[Begin]

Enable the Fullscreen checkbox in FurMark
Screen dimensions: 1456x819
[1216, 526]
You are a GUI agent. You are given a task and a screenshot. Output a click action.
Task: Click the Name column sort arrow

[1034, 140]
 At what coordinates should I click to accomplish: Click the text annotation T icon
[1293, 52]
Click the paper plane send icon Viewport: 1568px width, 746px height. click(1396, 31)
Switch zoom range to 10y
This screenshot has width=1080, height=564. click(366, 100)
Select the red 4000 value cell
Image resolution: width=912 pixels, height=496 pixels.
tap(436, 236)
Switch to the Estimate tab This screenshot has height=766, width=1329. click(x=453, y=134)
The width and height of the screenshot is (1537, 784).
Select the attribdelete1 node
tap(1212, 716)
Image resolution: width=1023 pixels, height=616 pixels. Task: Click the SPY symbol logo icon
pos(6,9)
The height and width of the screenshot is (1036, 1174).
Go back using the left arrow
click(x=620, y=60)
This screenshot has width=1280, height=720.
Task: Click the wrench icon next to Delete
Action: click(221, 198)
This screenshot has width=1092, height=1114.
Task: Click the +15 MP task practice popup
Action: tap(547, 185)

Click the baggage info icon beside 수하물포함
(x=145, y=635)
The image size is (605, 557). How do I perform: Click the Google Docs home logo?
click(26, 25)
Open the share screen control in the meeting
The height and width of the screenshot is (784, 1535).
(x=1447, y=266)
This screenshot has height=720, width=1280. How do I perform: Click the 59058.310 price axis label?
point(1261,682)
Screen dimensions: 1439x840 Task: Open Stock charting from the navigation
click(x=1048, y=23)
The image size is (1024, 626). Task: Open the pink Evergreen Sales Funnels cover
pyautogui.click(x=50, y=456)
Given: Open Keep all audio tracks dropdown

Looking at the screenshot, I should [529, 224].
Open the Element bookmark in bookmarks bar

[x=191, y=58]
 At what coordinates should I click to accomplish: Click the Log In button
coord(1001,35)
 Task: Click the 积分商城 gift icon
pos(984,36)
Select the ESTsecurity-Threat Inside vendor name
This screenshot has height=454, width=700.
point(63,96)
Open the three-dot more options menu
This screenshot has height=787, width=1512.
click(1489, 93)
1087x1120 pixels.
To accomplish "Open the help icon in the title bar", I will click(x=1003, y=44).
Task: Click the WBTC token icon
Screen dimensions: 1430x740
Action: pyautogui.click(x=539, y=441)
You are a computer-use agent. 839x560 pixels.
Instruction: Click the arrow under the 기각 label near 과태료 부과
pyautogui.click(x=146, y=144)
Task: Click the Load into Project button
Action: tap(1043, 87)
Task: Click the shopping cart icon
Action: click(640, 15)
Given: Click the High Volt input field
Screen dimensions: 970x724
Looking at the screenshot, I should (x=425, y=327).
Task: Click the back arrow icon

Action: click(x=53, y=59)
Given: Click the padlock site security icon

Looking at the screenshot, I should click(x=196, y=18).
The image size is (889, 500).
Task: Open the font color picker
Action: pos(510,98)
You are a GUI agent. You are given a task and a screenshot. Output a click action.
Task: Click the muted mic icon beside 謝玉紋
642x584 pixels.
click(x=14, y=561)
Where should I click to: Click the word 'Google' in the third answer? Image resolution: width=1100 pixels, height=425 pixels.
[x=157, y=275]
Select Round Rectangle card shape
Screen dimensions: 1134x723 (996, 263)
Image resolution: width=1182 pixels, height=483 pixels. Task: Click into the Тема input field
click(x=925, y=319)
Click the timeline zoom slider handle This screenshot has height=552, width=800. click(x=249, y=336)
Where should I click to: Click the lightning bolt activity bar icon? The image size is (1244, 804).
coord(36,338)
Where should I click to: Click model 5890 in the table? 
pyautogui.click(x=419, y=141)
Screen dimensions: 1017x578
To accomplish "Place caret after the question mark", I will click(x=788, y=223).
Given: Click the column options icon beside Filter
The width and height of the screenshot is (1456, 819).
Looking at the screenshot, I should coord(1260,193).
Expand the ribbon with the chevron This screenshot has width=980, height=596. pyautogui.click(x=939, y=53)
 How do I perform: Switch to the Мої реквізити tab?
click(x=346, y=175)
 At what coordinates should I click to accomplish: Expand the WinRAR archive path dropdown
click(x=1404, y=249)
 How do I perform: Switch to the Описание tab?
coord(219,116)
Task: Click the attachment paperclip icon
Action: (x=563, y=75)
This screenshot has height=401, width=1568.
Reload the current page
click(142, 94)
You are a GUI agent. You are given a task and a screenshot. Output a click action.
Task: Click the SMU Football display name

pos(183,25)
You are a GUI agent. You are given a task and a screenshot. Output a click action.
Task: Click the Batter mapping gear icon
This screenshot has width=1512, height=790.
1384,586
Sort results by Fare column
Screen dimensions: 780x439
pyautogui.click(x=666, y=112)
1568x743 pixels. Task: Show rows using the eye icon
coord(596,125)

[End]

- Directions
Copy the listing above line for line, with no changes.

- Correct answer
Enable the Fullscreen checkbox in FurMark
Screen dimensions: 1456x819
[1216, 526]
You are a GUI agent. You are given a task and a screenshot. Output a click action.
Task: Click the Name column sort arrow

[1034, 140]
 At what coordinates should I click to accomplish: Click the text annotation T icon
[1293, 52]
Click the paper plane send icon Viewport: 1568px width, 746px height. click(1396, 31)
Switch zoom range to 10y
This screenshot has width=1080, height=564. click(366, 100)
Select the red 4000 value cell
Image resolution: width=912 pixels, height=496 pixels.
tap(436, 236)
Switch to the Estimate tab This screenshot has height=766, width=1329. click(x=453, y=134)
The width and height of the screenshot is (1537, 784).
Select the attribdelete1 node
tap(1212, 716)
Image resolution: width=1023 pixels, height=616 pixels. Task: Click the SPY symbol logo icon
pos(6,9)
The height and width of the screenshot is (1036, 1174).
Go back using the left arrow
click(x=620, y=60)
This screenshot has width=1280, height=720.
Task: Click the wrench icon next to Delete
Action: click(221, 198)
This screenshot has width=1092, height=1114.
Task: Click the +15 MP task practice popup
Action: tap(547, 185)

Click the baggage info icon beside 수하물포함
(x=145, y=635)
The image size is (605, 557). How do I perform: Click the Google Docs home logo?
click(26, 25)
Open the share screen control in the meeting
The height and width of the screenshot is (784, 1535).
(x=1447, y=266)
This screenshot has height=720, width=1280. How do I perform: Click the 59058.310 price axis label?
point(1261,682)
Screen dimensions: 1439x840 Task: Open Stock charting from the navigation
click(x=1048, y=23)
The image size is (1024, 626). Task: Open the pink Evergreen Sales Funnels cover
pyautogui.click(x=50, y=456)
Given: Open Keep all audio tracks dropdown

Looking at the screenshot, I should [529, 224].
Open the Element bookmark in bookmarks bar

[x=191, y=58]
 At what coordinates should I click to accomplish: Click the Log In button
coord(1001,35)
 Task: Click the 积分商城 gift icon
pos(984,36)
Select the ESTsecurity-Threat Inside vendor name
This screenshot has height=454, width=700.
point(63,96)
Open the three-dot more options menu
This screenshot has height=787, width=1512.
click(1489, 93)
1087x1120 pixels.
To accomplish "Open the help icon in the title bar", I will click(x=1003, y=44).
Task: Click the WBTC token icon
Screen dimensions: 1430x740
Action: pyautogui.click(x=539, y=441)
You are a computer-use agent. 839x560 pixels.
Instruction: Click the arrow under the 기각 label near 과태료 부과
pyautogui.click(x=146, y=144)
Task: Click the Load into Project button
Action: tap(1043, 87)
Task: Click the shopping cart icon
Action: click(640, 15)
Given: Click the High Volt input field
Screen dimensions: 970x724
Looking at the screenshot, I should (x=425, y=327).
Task: Click the back arrow icon

Action: click(x=53, y=59)
Given: Click the padlock site security icon

Looking at the screenshot, I should click(x=196, y=18).
The image size is (889, 500).
Task: Open the font color picker
Action: pos(510,98)
You are a GUI agent. You are given a task and a screenshot. Output a click action.
Task: Click the muted mic icon beside 謝玉紋
642x584 pixels.
click(x=14, y=561)
Where should I click to: Click the word 'Google' in the third answer? Image resolution: width=1100 pixels, height=425 pixels.
[x=157, y=275]
Select Round Rectangle card shape
Screen dimensions: 1134x723 (996, 263)
Image resolution: width=1182 pixels, height=483 pixels. Task: Click into the Тема input field
click(x=925, y=319)
Click the timeline zoom slider handle This screenshot has height=552, width=800. click(x=249, y=336)
Where should I click to: Click the lightning bolt activity bar icon? The image size is (1244, 804).
coord(36,338)
Where should I click to: Click model 5890 in the table? 
pyautogui.click(x=419, y=141)
Screen dimensions: 1017x578
To accomplish "Place caret after the question mark", I will click(x=788, y=223).
Given: Click the column options icon beside Filter
The width and height of the screenshot is (1456, 819).
Looking at the screenshot, I should coord(1260,193).
Expand the ribbon with the chevron This screenshot has width=980, height=596. pyautogui.click(x=939, y=53)
 How do I perform: Switch to the Мої реквізити tab?
click(x=346, y=175)
 At what coordinates should I click to accomplish: Expand the WinRAR archive path dropdown
click(x=1404, y=249)
 How do I perform: Switch to the Описание tab?
coord(219,116)
Task: Click the attachment paperclip icon
Action: (x=563, y=75)
This screenshot has height=401, width=1568.
Reload the current page
click(142, 94)
You are a GUI agent. You are given a task and a screenshot. Output a click action.
Task: Click the SMU Football display name

pos(183,25)
You are a GUI agent. You are given a task and a screenshot. Output a click action.
Task: Click the Batter mapping gear icon
This screenshot has width=1512, height=790.
1384,586
Sort results by Fare column
Screen dimensions: 780x439
pyautogui.click(x=666, y=112)
1568x743 pixels. Task: Show rows using the eye icon
coord(596,125)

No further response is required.